[Python-Dev] Can we split PEP 489 (extension module init) ?

Nick Coghlan ncoghlan at gmail.com
Mon Aug 13 08:02:07 EDT 2018


On Sun, 12 Aug 2018 at 00:50, Stefan Behnel <stefan_ml at behnel.de> wrote:
>
> Petr Viktorin schrieb am 10.08.2018 um 13:48:
> > Would this be better than a flag + raising an error on init?
>
> Ok, I've implemented this in Cython for now, to finally move the PEP-489
> support forward.

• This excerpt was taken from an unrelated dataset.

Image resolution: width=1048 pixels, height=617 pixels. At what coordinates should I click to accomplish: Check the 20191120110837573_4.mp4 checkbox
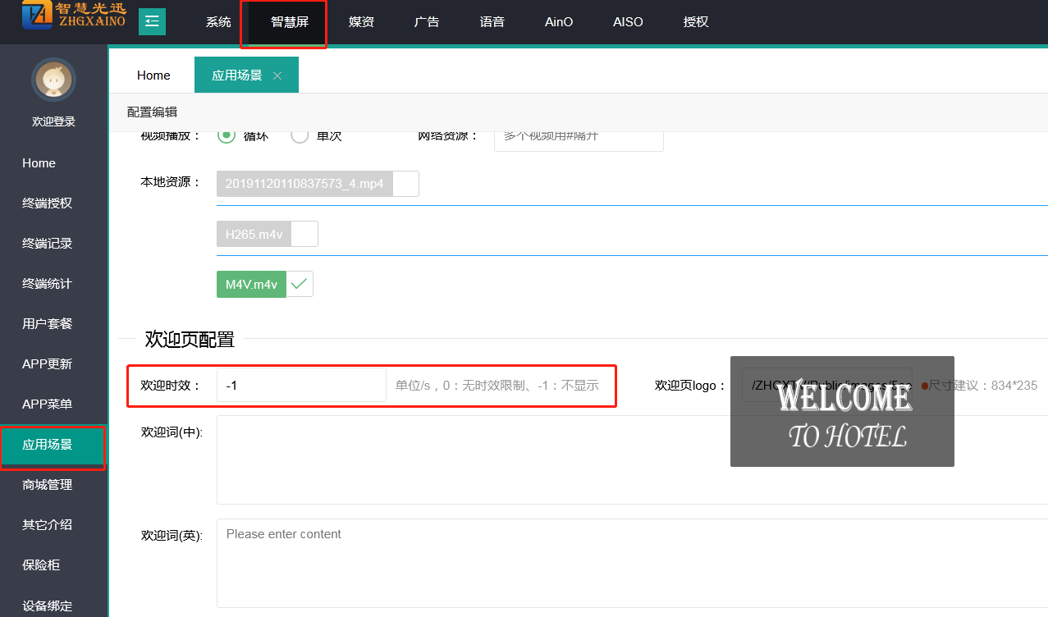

The somewhat annoying drawback is that module reloading
> previously *seemed* to work, simply because it didn't actually do anything.
> Now, people will get an exception in cases that previously worked silently.
> An exception would probably have been better from the beginning, because it
> clearly tells people that what they are trying is not supported. Now it's a
> bit of a breaking change. I'll see what it gives.

If the breakage turns out to cause problems, some potential ways to
mitigate it would be:

1. Emulate the old "extension modules are singletons" behaviour in the
module creation slot, and only emit a deprecation warning when it gets
called multiple times rather than failing outright.
2. As for 1, but error out when the active interpreter changes (that
will let a module support reloading, while explicitly erroring out if
you attempt to load it from multiple subinterpreters)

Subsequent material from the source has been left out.